Computational simulation of flow-induced arterial remodeling of the pancreaticoduodenal arcade associated with celiac artery stenosis

• Published in: Journal of biomechanics Vol. 92; pp. 146 - 154
• Main Authors: Yuhn, Changyoung, Hoshina, Katsuyuki, Miyahara, Kazuhiro, Oshima, Marie
• Format: Journal Article
• Language: English
• Published: United States Elsevier Ltd 19.07.2019; Elsevier Limited
• Subjects: Arterial remodeling; Blood flow; Celiac artery stenosis; Computational hemodynamics; Computer applications; Computer simulation; Diagnostic systems; Flow simulation; Hemodynamics; Medical imaging; Pancreas; Pancreaticoduodenal arcade; Pancreaticoduodenectomy; Patients; Reduced-order models; Spleen; Stenosis; Stomach; Veins & arteries; Wall shear stresses; Computational hemodynamics; Reduced-order models; Celiac artery stenosis; Arterial remodeling; Pancreaticoduodenal arcade
• ISSN: 0021-9290; 1873-2380; 1873-2380
• DOI: 10.1016/j.jbiomech.2019.05.043

Arterial remodeling of the pancreaticoduodenal arcade, which enables collateral flow to the liver, spleen, and stomach, is a well-recognized clinical sign of celiac artery (CA) stenosis. However, the hemodynamic changes due to remodeling are poorly understood, despite their importance in surgical procedures such as pancreaticoduodenectomy. In this study, a framework to simulate remodeling of the arterial network following pathological flow alterations was developed and applied to investigate the hemodynamic characteristics of patients with CA stenosis. A one-dimensional–zero-dimensional cardiovascular model was used for blood flow simulation. After introducing CA stenosis into the normal network, arterial remodeling was simulated by iteratively changing the diameter of each artery until time-averaged wall shear stress reached its value under normal conditions. A representative case was simulated to validate the present framework, followed by simulation cases to investigate the impact of stenosis severity on remodeling outcome.

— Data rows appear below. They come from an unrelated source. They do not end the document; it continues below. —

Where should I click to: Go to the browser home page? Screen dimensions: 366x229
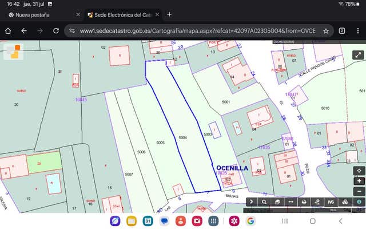(x=8, y=31)
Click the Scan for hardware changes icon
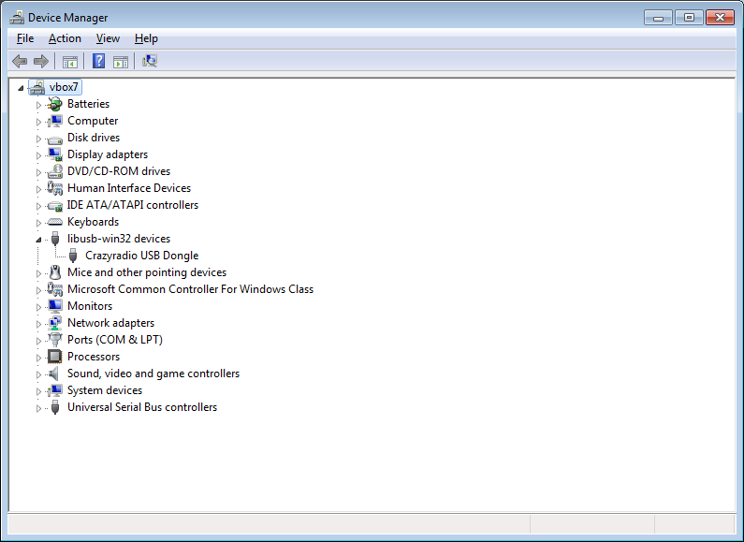744x542 pixels. [150, 62]
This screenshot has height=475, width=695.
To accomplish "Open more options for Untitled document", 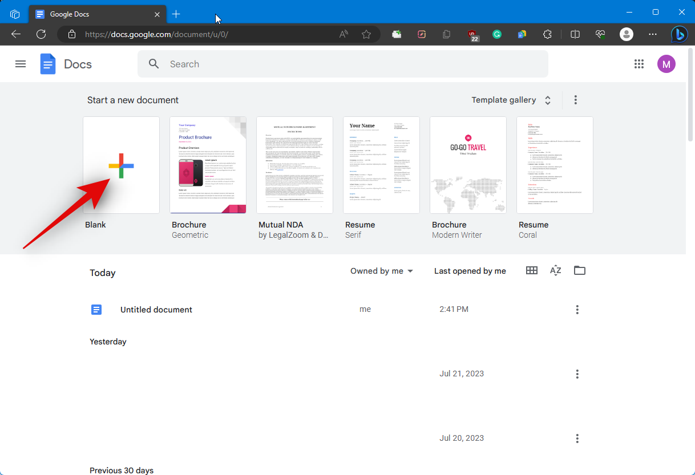I will pos(577,310).
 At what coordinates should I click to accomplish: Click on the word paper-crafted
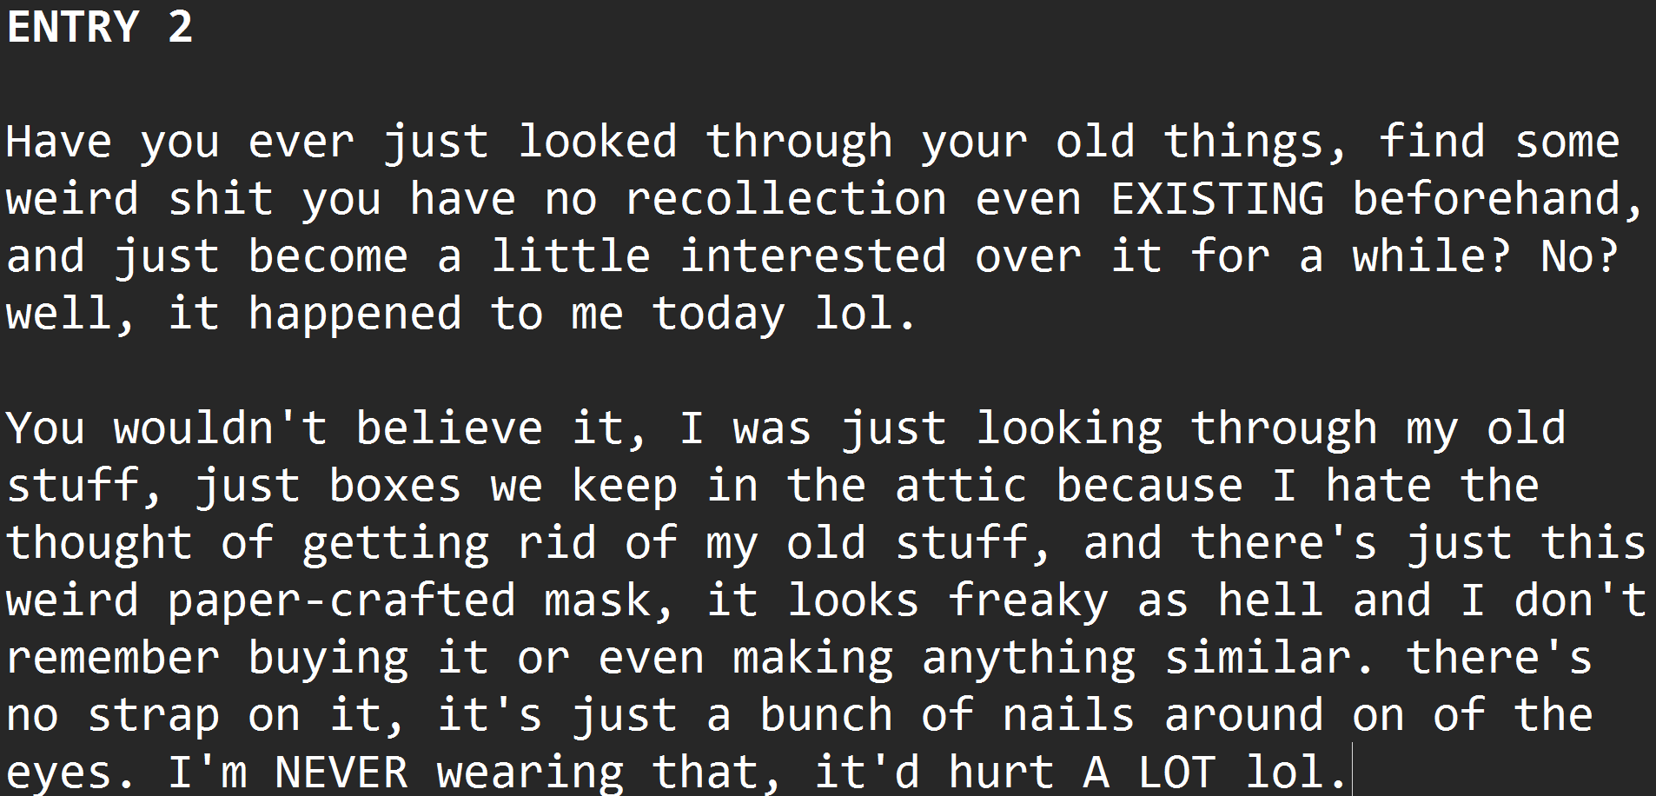coord(341,600)

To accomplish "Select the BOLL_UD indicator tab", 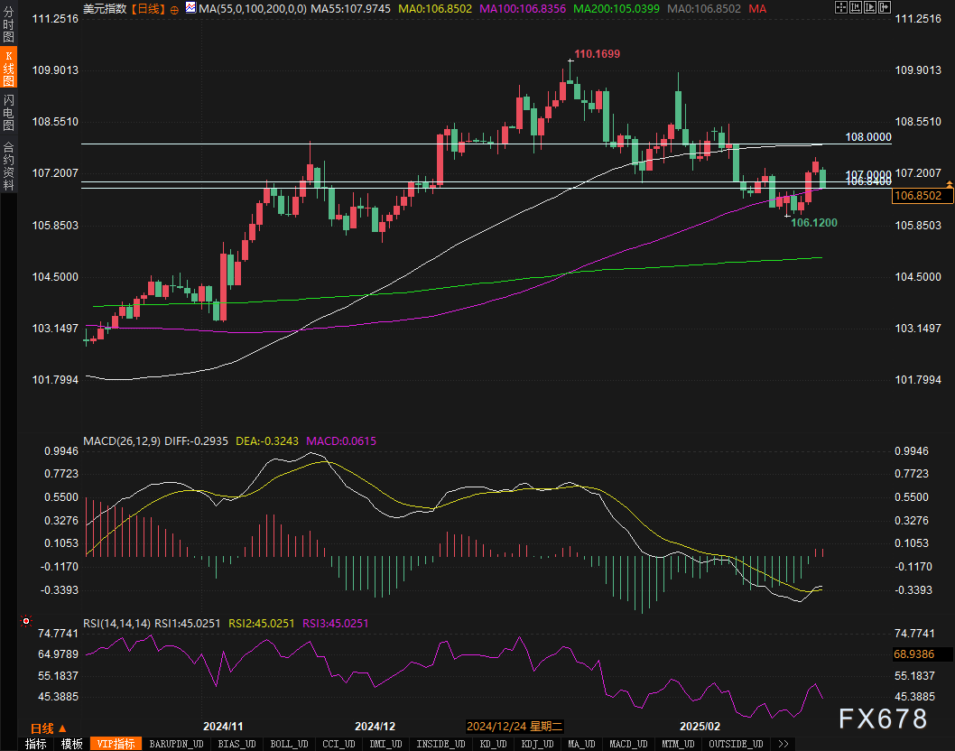I will (x=288, y=744).
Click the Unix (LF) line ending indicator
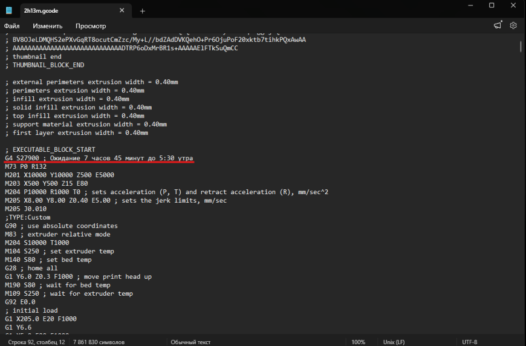The image size is (526, 346). (x=394, y=342)
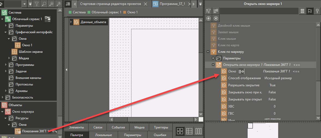
Task: Click the key icon in marker panel
Action: 317,11
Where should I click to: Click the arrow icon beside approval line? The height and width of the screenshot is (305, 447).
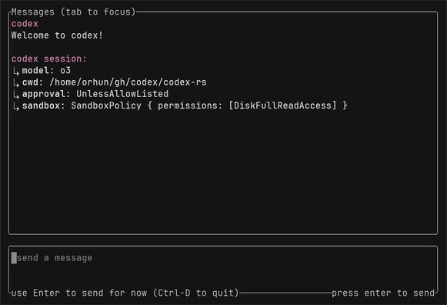[x=16, y=95]
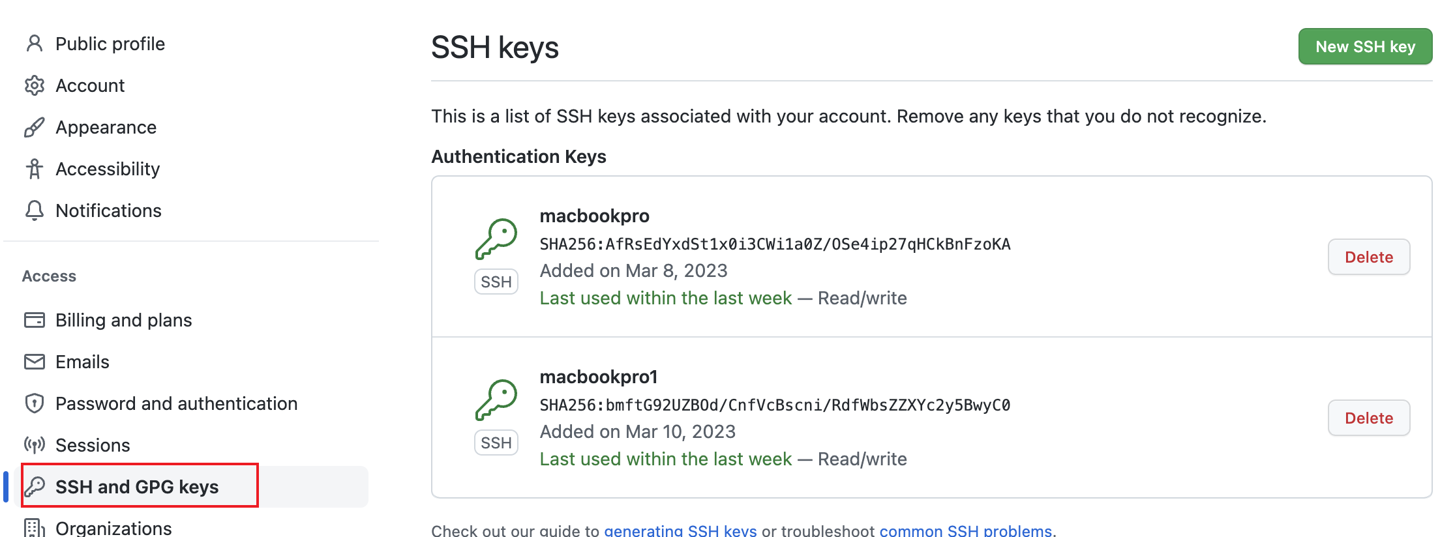Click the Emails envelope icon

pyautogui.click(x=35, y=362)
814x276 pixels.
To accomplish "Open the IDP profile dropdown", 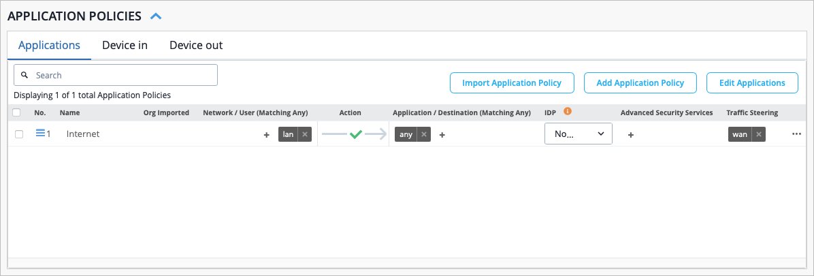I will (x=578, y=134).
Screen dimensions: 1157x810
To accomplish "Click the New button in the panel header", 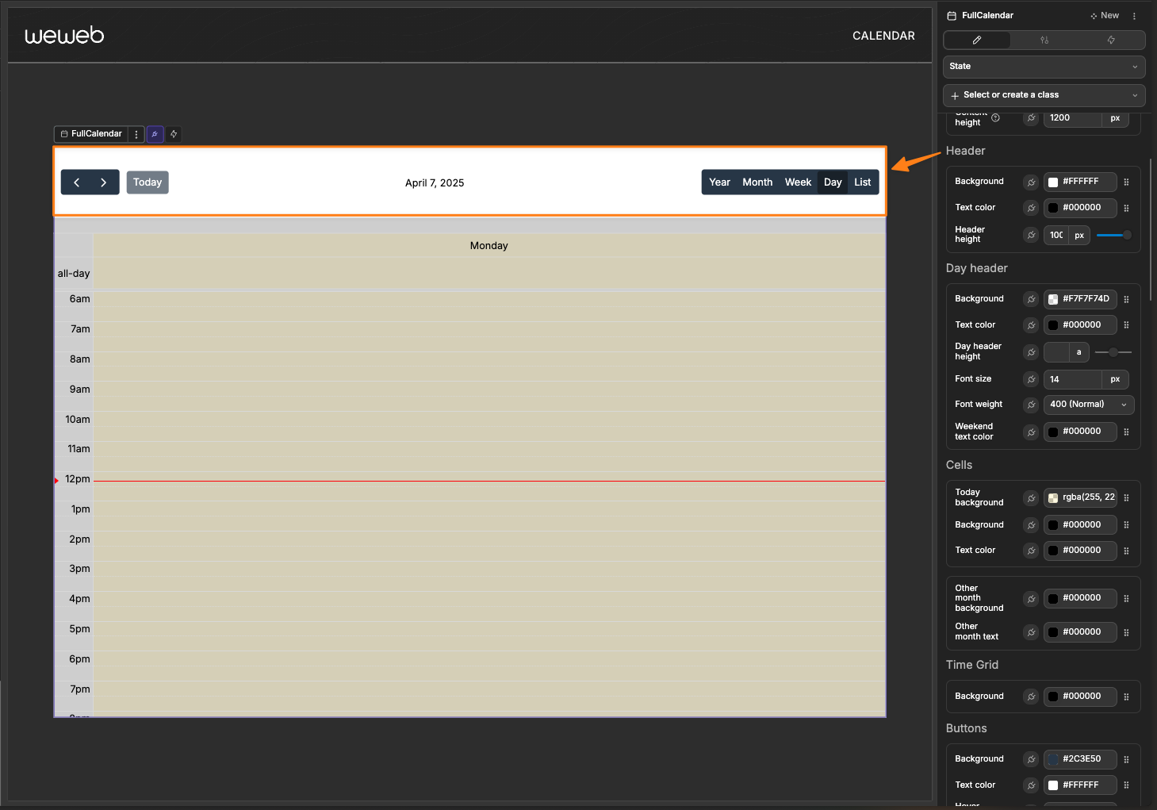I will point(1105,15).
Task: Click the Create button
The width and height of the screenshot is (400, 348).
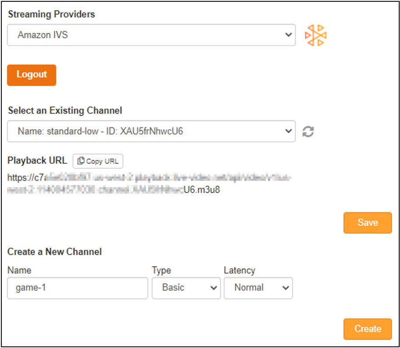Action: [367, 329]
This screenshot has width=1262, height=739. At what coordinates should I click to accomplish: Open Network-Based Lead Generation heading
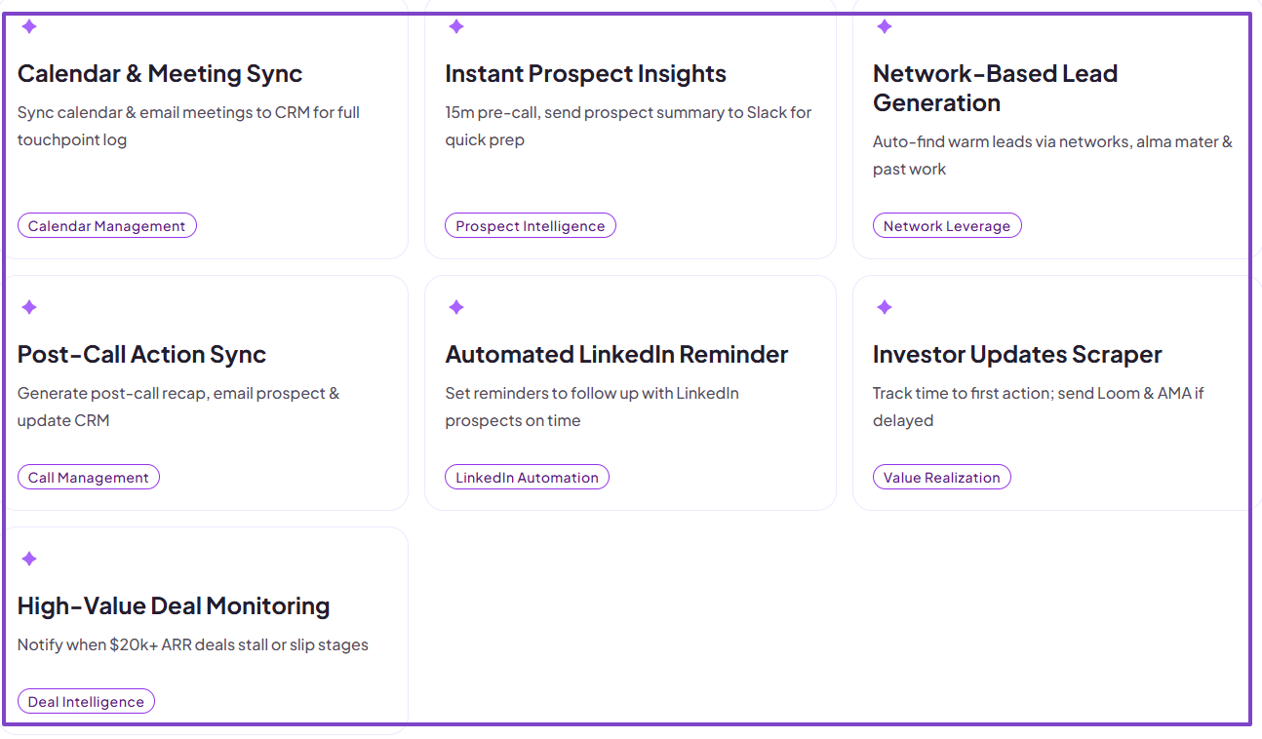(995, 88)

A markedly dilated arcade was observed whose diameter agreed well with the corresponding values measured in subjects with CA stenosis, confirming the ability of the framework to predict arterial remodeling. A series of simulations clarified how the geometry and hemodynamics after remodeling change with stenosis severity. In particular, the arterial remodeling and resulting blood flow redistribution were found to maintain adequate organ blood supply regardless of stenosis severity. Furthermore, it was suggested that flow conditions in patients with CA stenosis could be estimated from geometric factors, namely, stenosis severity and arcade diameter, which can be preoperatively and non-invasively measured using diagnostic medical images.